Top of MATERIAL FOR THIS TASK
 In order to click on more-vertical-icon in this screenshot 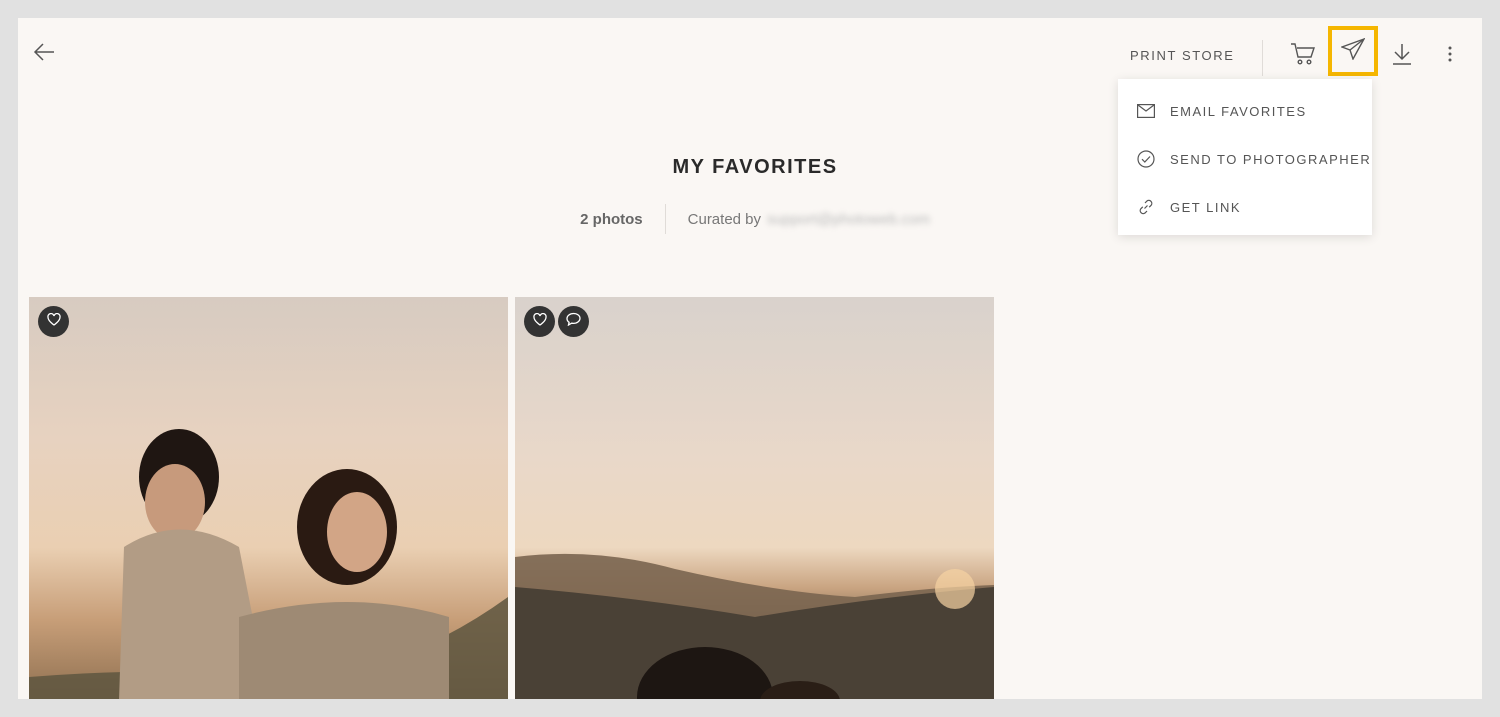, I will do `click(1450, 56)`.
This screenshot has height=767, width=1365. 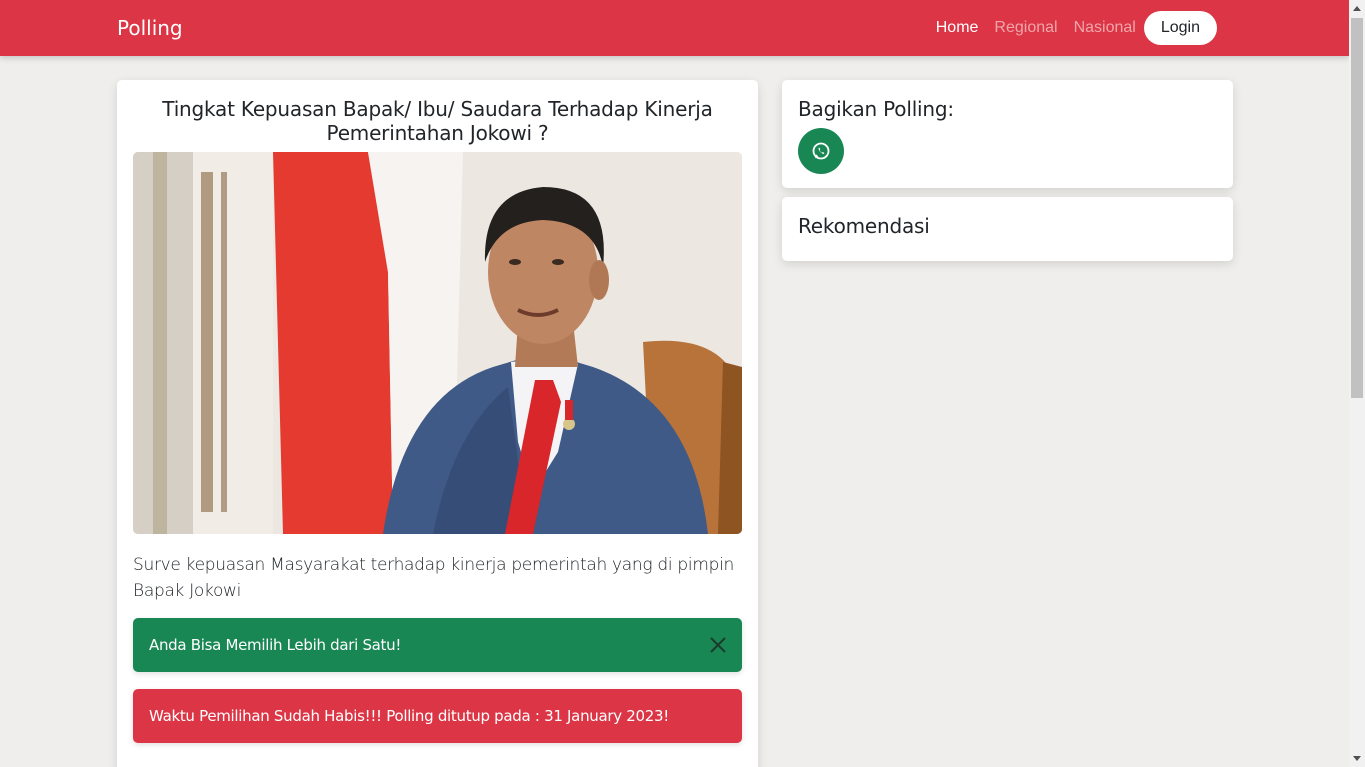 I want to click on whatsapp-share-button, so click(x=821, y=151).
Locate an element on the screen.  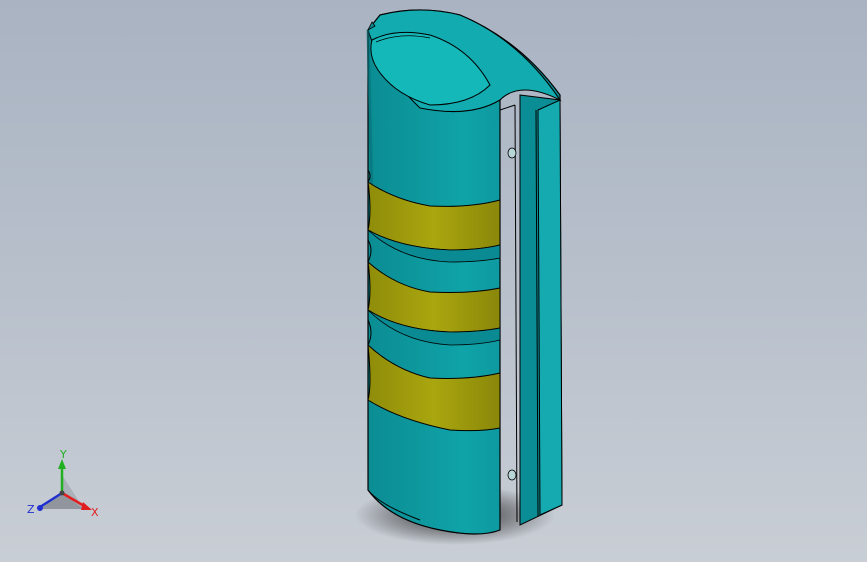
side-flange-face is located at coordinates (550, 308).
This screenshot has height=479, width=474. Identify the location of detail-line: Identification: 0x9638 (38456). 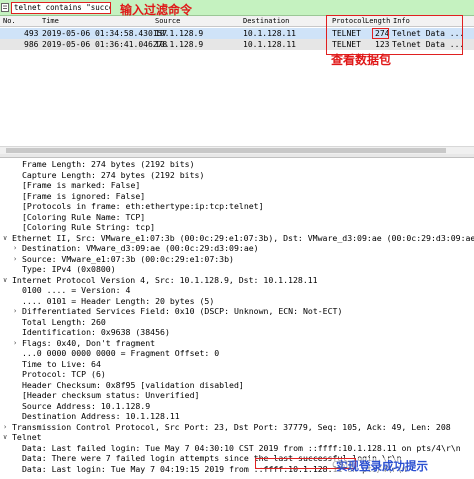
(237, 332).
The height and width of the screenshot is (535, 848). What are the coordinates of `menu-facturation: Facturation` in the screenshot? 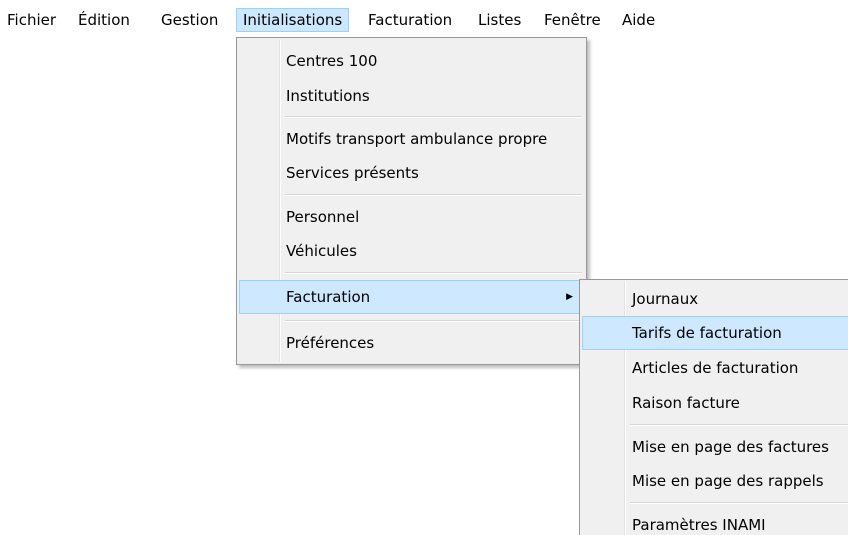 It's located at (410, 20).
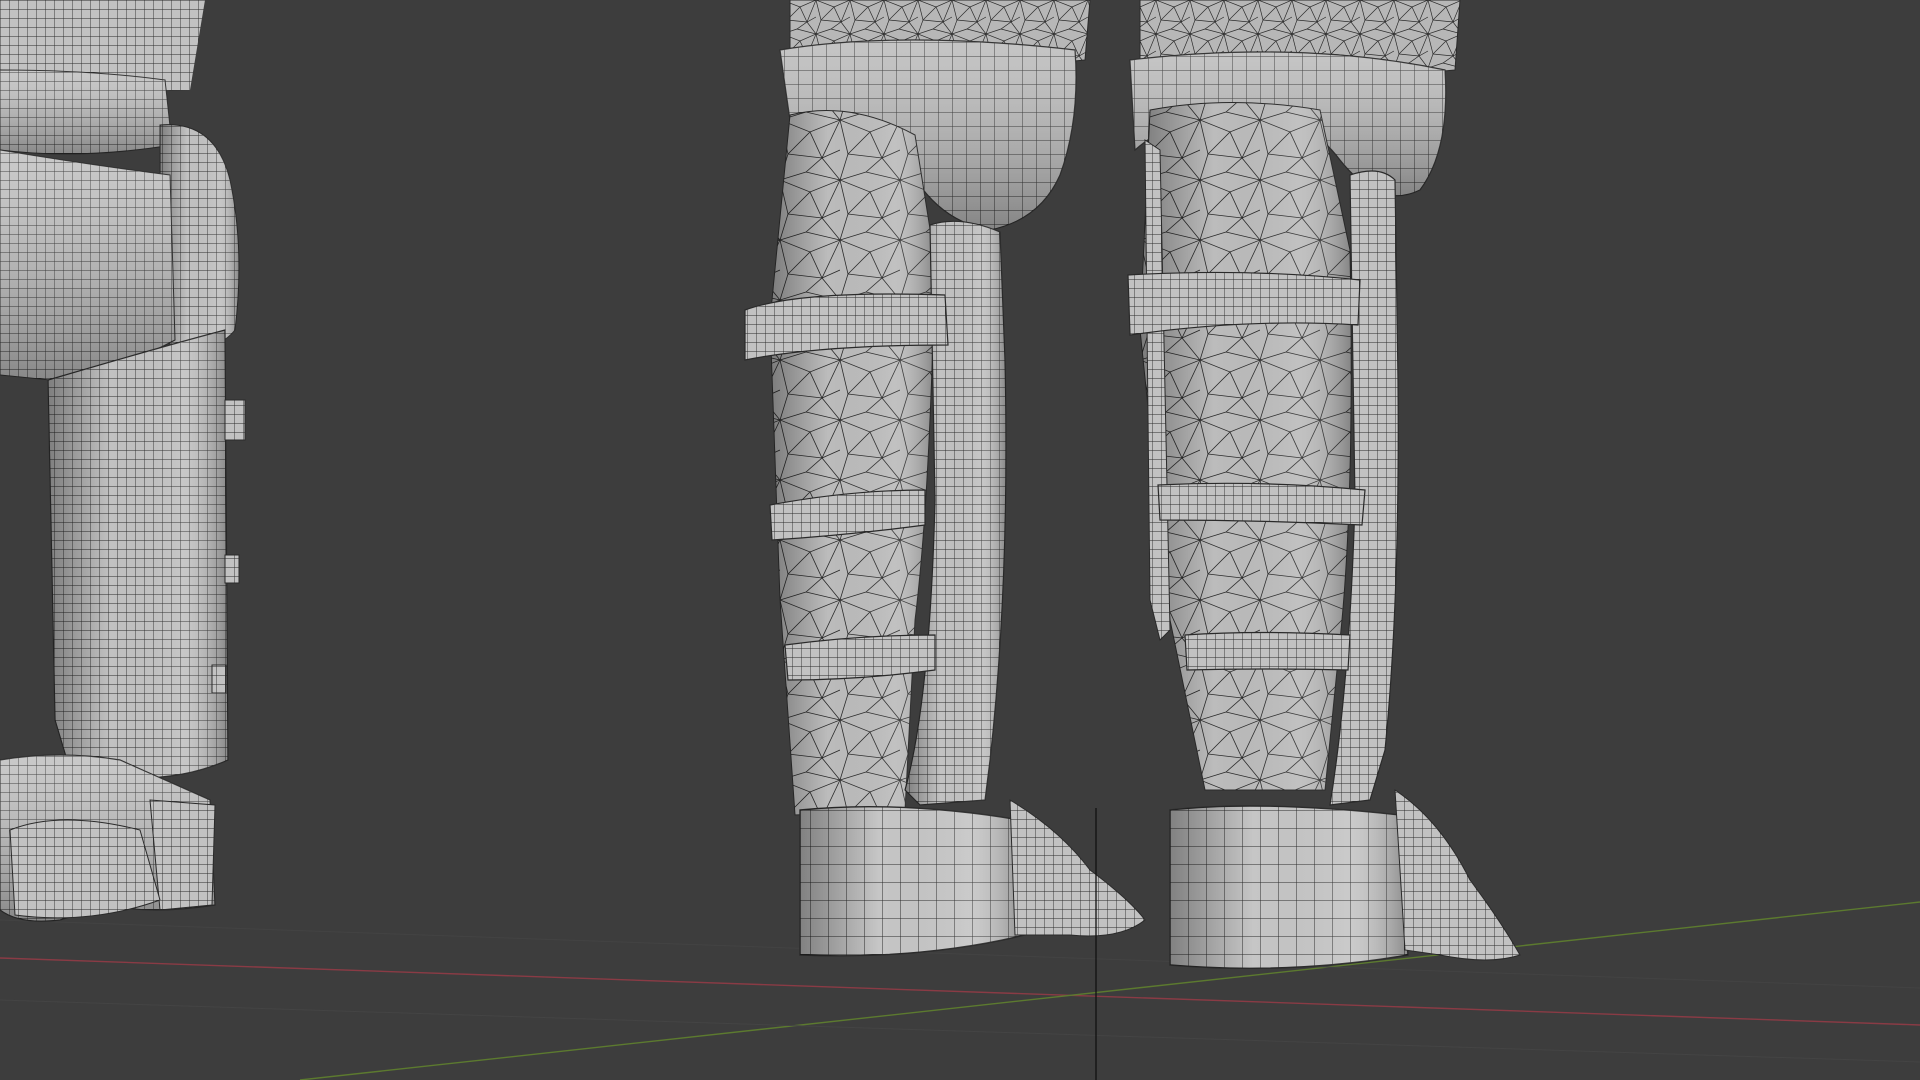  I want to click on floor-grid-line, so click(960, 1031).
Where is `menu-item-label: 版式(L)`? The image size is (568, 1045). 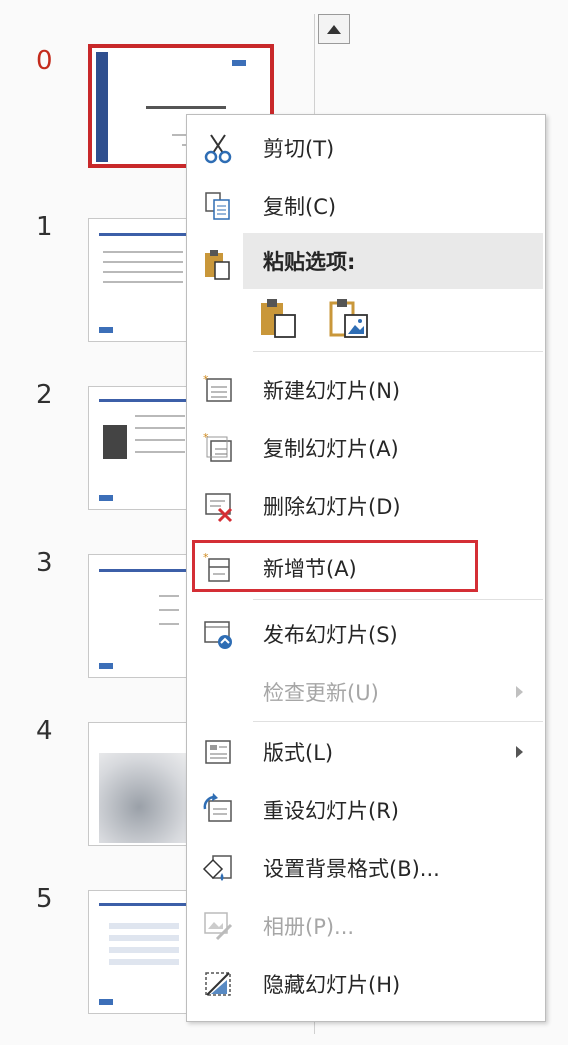 menu-item-label: 版式(L) is located at coordinates (298, 753).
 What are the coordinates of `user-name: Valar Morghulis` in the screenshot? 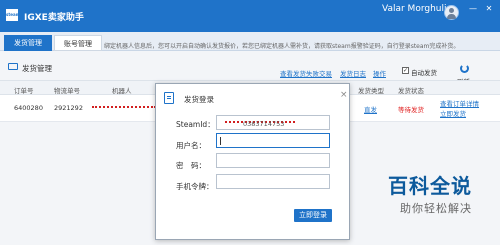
Bottom of MATERIAL FOR THIS TASK
Please extract the material from the line containing "This screenshot has height=479, width=474." through the line containing "(237, 332).", reproducing both of those lines and everything between them word for word. Leave the pictures out of your answer.

THE COMPLETED TASK:
This screenshot has height=479, width=474. Identify the location of detail-line: Identification: 0x9638 (38456). 
(237, 332).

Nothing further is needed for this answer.